В подтексте напряженного противостояния в течение 70-х годов представителей, с одной стороны, академической науки, а с другой - чиновников Минздрава отразились социально-политические реалии того времени. Официальное нагнетание в СССР в те годы идеологического противостояния двух общественно-политических систем (вслед за тем - двух «культур», «образов жизни») венчалось в сфере здравоохранения идеей априорной гуманности советской медицины, с одной стороны, и бездуховности, а вслед за тем – неизбежных нарушений медицинской этики в капиталистических странах, с другой. Более чем 10-летняя отсрочка признания концепции смерти мозга в СССР объясняется тем, что на подсознательном уровне у медицинских чиновников (которые должны были принимать решение о легитимизации нового критерия смерти) эта проблема, в основном, отождествлялась с нарушением идеологических табу. Минздравом СССР была принята временная Инструкция о смерти мозга только в 1984 году, причем процесс утверждения этого документа длился более 10 лет. Сам этот факт красноречиво свидетельствует о междисциплинарном характере проблемы смерти мозга, причем официальное сопротивление признанию диагноза смерти мозга как эквивалентного смерти пациента, прежде всего имело мировозренческо-философские корни.

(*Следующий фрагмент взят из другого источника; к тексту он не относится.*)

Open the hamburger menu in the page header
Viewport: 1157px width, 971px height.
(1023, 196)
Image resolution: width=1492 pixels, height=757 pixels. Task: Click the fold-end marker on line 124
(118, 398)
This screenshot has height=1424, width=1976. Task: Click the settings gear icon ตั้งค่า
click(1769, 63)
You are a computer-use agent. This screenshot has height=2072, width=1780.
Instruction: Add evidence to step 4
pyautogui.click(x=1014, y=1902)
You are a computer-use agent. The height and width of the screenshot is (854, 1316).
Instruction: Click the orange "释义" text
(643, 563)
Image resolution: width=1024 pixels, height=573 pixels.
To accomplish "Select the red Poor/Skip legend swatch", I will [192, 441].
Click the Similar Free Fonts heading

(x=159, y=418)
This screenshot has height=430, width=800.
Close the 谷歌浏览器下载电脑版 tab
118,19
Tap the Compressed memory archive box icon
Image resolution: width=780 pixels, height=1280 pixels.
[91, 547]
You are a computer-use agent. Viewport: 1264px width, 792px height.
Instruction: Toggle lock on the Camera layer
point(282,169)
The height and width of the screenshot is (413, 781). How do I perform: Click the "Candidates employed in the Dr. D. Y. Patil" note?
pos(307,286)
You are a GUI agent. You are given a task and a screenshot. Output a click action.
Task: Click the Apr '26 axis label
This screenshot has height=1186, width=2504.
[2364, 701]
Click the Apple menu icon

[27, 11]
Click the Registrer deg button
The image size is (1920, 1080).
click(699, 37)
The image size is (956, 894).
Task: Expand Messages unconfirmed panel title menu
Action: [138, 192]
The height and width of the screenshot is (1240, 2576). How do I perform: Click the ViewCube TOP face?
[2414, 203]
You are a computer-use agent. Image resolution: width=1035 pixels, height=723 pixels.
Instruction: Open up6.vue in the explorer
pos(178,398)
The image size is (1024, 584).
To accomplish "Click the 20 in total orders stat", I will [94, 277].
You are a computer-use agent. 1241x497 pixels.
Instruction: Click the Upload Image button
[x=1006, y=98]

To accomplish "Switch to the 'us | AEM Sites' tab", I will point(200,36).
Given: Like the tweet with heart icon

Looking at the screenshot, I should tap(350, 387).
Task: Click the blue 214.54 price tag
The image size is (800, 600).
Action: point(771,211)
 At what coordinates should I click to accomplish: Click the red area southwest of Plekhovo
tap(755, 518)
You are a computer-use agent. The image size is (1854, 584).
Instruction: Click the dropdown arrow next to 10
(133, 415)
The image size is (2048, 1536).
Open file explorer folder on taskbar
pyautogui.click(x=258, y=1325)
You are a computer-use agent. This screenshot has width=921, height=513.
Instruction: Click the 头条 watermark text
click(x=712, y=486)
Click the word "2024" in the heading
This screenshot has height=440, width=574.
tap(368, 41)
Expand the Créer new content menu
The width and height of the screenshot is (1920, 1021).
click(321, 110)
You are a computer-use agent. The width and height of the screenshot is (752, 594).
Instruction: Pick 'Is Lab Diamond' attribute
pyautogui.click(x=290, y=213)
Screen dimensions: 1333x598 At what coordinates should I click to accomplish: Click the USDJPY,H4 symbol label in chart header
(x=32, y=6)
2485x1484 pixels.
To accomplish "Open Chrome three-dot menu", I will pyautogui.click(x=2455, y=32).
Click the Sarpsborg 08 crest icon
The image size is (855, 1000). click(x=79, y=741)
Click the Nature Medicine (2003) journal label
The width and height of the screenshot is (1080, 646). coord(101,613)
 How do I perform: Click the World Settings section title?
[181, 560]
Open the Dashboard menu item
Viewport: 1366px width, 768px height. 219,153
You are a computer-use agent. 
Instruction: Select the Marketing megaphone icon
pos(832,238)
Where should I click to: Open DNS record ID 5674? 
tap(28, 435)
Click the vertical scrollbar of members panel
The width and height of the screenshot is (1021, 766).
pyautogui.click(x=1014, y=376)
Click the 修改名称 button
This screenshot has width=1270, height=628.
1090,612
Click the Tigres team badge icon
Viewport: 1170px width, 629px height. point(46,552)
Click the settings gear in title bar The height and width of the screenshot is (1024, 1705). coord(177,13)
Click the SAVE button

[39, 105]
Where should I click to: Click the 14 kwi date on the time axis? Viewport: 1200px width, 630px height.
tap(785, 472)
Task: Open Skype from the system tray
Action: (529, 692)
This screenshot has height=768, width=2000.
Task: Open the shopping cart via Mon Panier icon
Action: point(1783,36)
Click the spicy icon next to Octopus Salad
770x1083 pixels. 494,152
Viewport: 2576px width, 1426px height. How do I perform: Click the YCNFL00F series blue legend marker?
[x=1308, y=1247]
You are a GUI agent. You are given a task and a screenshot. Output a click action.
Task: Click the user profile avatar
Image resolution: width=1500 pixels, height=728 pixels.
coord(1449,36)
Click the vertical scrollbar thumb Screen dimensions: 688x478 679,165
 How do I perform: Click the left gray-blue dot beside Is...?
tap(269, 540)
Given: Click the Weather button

В СССР, а затем и в Российской Федерации, диагностика СМ четко увязывалась с последующим процессом донорства органов, что разительно отличается от опыта западных стран, где крайне важен аспект этичности бесполезной реанимации мертвого тела. По-видимому, с этим связана традиция жесткого законодательного регулирования действий врача при констатации смерти по неврологическим критериям. На наш взгляд, этот подход вполне оправдан в российских условиях.